Imperator123
Imperator123

Reputation: 609

How does numpy three dimensiona slicing and indexing and ellipsis work?

I'm having a hard time understanding how some of numpy's slicing and indexing works

First one is the following:

>>> x = np.array([[[1],[2],[3]], [[4],[5],[6]]])
>>> x.shape
(2, 3, 1)
>>> x[1:2]
array([[[4],
        [5],
        [6]]])

According to the documentation,

If the number of objects in the selection tuple is less than N , then : is assumed for any subsequent dimensions.

So does that means [[1], [2], [3]] , [[4], [5], [6]] is a 2x3 array itself?

And how does

x[1:2]

return

array([[[4],
        [5],
        [6]]])

?

The second is ellipsis,

>>> x[...,0]
array([[1, 2, 3],
       [4, 5, 6]])

Ellipsis expand to the number of : objects needed to make a selection tuple of the same length as x.ndim. There may only be a single ellipsis present.

Why does [...,0] means?

Upvotes: 0

Views: 198

Answers (2)

Jhon Doe
Jhon Doe

Reputation: 113

Now, when you execute x[1:2], it just hands you over the first slice.

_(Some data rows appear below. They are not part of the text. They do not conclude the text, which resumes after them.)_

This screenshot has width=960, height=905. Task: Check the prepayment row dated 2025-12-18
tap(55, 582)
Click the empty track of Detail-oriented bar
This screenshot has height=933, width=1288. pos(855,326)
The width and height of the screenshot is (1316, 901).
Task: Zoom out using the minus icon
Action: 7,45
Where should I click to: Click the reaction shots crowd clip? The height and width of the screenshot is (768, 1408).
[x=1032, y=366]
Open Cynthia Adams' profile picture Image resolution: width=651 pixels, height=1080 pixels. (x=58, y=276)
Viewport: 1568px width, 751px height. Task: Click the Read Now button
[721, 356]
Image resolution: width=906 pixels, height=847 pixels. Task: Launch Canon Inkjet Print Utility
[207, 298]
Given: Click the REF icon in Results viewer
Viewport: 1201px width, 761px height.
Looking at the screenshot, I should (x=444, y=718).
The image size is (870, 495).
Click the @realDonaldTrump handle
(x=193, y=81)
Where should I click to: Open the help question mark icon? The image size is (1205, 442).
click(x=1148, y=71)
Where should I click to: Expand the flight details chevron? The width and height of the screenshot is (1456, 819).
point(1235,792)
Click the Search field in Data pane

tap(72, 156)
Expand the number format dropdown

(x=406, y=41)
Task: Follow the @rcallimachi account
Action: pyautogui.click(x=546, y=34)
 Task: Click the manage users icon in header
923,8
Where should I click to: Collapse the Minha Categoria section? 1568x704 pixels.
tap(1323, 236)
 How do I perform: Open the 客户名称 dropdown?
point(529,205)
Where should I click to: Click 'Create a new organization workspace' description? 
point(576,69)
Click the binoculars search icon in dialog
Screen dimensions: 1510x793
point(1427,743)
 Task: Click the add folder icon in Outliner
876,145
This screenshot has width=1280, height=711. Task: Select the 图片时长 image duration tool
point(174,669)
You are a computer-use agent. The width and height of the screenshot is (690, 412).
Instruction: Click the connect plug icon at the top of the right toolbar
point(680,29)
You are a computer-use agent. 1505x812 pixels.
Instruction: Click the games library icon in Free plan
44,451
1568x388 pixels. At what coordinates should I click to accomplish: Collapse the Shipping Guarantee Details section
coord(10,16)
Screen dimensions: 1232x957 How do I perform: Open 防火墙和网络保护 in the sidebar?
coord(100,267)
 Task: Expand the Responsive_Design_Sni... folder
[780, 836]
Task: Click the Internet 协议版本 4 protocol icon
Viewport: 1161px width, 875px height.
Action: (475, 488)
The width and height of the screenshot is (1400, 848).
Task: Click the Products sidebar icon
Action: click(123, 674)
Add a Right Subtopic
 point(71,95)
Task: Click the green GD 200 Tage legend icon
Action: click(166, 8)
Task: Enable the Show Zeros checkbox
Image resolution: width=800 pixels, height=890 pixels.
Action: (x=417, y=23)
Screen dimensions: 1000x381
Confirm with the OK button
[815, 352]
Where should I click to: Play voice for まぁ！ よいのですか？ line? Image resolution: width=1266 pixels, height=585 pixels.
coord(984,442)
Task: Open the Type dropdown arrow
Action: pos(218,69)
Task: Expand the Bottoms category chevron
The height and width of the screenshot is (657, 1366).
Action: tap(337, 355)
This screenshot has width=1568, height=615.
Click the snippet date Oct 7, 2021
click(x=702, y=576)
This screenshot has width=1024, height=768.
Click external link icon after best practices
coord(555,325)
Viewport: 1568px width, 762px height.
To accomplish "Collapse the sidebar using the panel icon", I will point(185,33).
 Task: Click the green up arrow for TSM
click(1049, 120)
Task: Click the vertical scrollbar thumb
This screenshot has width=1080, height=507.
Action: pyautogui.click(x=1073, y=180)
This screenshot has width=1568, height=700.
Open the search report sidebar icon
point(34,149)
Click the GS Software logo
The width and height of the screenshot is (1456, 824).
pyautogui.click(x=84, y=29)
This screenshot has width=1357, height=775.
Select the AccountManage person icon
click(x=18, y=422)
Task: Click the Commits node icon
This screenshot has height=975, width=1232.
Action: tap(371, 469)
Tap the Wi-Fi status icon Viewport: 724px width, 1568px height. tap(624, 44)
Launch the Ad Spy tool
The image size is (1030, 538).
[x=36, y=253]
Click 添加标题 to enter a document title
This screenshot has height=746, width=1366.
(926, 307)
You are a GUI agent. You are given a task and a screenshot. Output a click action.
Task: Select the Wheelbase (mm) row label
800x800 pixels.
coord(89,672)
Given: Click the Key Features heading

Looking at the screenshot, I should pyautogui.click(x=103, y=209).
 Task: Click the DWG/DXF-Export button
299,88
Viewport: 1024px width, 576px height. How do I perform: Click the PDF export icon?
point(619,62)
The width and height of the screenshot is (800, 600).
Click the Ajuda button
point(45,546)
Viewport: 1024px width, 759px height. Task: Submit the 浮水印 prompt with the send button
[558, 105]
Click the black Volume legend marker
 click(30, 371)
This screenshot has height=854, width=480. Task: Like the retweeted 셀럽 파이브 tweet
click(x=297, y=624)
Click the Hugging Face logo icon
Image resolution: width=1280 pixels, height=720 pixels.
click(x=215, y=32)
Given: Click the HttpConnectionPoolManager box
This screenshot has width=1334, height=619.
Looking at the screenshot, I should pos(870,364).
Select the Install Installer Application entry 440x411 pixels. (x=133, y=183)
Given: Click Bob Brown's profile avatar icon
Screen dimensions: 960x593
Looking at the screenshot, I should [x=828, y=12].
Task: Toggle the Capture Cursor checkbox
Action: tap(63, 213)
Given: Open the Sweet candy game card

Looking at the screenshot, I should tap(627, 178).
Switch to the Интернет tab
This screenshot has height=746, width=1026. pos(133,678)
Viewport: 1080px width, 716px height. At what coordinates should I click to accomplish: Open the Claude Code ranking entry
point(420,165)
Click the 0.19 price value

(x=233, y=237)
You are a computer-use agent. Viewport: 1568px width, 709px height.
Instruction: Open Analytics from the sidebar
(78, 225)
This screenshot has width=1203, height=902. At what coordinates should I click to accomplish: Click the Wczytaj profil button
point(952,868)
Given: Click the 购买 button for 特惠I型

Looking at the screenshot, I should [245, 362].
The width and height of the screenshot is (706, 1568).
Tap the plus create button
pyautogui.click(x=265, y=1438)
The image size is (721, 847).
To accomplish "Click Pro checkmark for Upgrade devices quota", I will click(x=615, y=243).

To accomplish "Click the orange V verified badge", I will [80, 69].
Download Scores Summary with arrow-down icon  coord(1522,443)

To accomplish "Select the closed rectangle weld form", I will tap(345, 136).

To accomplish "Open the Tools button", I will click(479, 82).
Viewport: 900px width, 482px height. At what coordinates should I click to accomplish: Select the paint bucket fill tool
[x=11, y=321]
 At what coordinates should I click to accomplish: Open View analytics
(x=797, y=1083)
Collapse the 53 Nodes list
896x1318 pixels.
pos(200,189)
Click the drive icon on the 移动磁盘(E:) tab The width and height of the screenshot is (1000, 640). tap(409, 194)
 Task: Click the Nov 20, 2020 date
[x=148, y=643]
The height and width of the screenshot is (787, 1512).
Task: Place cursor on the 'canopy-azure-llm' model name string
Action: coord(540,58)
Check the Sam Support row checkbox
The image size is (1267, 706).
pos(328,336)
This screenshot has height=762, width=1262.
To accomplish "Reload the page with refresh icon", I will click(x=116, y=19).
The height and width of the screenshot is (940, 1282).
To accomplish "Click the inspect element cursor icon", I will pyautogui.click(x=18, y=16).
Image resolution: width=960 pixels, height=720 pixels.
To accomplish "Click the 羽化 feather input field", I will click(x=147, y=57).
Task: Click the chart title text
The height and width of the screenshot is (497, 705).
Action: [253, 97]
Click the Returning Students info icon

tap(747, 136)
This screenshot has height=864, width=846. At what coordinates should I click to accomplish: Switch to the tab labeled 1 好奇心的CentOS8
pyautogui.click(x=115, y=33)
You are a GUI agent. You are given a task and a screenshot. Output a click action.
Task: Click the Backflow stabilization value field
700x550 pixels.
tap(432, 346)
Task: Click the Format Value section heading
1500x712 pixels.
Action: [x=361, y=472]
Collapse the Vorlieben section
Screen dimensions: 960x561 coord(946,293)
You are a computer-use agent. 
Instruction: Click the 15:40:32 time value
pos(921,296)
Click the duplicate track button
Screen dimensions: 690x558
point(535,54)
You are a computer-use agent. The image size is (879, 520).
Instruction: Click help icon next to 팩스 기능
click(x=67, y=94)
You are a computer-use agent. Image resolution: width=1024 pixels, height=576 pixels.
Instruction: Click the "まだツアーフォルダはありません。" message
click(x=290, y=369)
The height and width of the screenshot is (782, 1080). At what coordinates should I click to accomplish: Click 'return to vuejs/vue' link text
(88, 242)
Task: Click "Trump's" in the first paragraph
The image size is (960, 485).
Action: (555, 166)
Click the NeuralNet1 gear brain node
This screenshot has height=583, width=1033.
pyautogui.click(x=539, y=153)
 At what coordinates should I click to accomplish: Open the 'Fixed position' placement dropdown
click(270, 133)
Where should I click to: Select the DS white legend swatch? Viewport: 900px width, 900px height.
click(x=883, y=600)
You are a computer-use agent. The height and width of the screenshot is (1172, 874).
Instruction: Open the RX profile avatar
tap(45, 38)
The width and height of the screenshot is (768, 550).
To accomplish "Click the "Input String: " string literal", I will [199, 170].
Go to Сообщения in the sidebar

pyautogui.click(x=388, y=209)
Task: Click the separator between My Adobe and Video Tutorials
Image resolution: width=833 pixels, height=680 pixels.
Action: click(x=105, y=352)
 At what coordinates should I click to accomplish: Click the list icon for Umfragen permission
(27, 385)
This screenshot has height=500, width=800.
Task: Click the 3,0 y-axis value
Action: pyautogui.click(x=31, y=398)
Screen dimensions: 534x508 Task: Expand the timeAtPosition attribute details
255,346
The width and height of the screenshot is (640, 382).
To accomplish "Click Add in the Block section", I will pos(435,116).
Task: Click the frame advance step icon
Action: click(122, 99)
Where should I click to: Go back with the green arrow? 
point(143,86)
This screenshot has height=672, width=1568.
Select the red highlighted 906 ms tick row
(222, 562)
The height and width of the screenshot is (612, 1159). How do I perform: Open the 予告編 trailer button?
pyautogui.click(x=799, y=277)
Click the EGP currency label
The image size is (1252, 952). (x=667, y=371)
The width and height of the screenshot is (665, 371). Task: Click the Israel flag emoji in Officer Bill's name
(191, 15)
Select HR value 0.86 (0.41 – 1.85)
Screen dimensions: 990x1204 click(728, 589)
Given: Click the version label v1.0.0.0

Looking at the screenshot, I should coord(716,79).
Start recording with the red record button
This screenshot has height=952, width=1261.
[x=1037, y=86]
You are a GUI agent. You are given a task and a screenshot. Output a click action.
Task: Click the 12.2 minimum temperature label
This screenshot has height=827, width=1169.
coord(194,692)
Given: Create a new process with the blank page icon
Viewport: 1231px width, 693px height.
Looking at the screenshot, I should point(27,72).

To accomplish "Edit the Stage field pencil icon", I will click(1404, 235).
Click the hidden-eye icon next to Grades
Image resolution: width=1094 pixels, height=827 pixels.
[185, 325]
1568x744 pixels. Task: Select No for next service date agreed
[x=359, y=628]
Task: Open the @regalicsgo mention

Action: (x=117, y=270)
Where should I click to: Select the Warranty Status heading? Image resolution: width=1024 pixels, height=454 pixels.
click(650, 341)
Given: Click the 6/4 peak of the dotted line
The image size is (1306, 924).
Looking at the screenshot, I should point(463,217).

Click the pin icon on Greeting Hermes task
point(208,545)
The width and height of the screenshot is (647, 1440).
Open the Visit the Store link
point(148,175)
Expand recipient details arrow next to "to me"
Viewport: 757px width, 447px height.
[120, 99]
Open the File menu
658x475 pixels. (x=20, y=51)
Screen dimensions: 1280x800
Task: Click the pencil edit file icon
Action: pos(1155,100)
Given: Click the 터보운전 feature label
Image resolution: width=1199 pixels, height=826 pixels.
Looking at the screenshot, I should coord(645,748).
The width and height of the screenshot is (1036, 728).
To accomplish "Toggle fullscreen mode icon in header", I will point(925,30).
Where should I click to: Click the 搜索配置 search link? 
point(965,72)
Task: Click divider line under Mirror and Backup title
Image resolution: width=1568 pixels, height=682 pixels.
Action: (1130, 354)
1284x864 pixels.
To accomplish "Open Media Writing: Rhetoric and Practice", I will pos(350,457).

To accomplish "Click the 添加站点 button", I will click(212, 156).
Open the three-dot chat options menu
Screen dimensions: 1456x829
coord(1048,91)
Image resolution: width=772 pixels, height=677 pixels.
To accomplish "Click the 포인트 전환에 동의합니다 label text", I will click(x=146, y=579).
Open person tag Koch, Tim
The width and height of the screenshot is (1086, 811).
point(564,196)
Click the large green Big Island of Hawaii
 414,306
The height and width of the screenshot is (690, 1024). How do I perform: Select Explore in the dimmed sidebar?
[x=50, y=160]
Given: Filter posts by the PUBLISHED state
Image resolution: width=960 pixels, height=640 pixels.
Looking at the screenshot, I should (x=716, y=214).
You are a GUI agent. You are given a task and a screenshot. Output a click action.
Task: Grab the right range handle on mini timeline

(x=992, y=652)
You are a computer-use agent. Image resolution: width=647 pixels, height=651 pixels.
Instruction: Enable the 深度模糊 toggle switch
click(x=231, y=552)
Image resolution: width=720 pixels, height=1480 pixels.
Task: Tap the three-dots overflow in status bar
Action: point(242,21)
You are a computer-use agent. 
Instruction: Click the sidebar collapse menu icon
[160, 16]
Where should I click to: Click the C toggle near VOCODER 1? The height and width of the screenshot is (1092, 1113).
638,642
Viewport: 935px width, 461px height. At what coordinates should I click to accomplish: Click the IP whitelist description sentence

My question is shouldn't it be second slice. As the output is slice 2

In [42]: x[1:2]
Out[42]: 
array([[[4],
        [5],
        [6]]])

Upvotes: 0

kmario23
kmario23

Reputation: 61325

For your first question, it means that x of shape (2, 3, 1) has 2 slices of 3x1 arrays.

In [40]: x
Out[40]: 
array([[[1],
        [2],          # <= slice 1 of shape 3x1
        [3]],

       [[4],
        [5],          # <= slice 2 of shape 3x1
        [6]]])

Now, when you execute x[1:2], it just hands you over the first slice but not including the second slice since in Python & NumPy it's always left inclusive and right exclusive (something like half-open interval, i.e. [1,2) )

In [42]: x[1:2]
Out[42]: 
array([[[4],
        [5],
        [6]]])

This is why you just get the first slice.

For your second question,

In [45]: x.ndim
Out[45]: 3

So, when you use ellipsis, it just stretches out your array to size 3.

In [47]: x[...,0]
Out[47]: 
array([[1, 2, 3],
       [4, 5, 6]])

The above code means, you take both slices from the array x, and stretch it row-wise.

But instead, if you do

In [49]: x[0, ..., 0]
Out[49]: array([1, 2, 3])

Here, you just take the first slice from x and stretch it row-wise.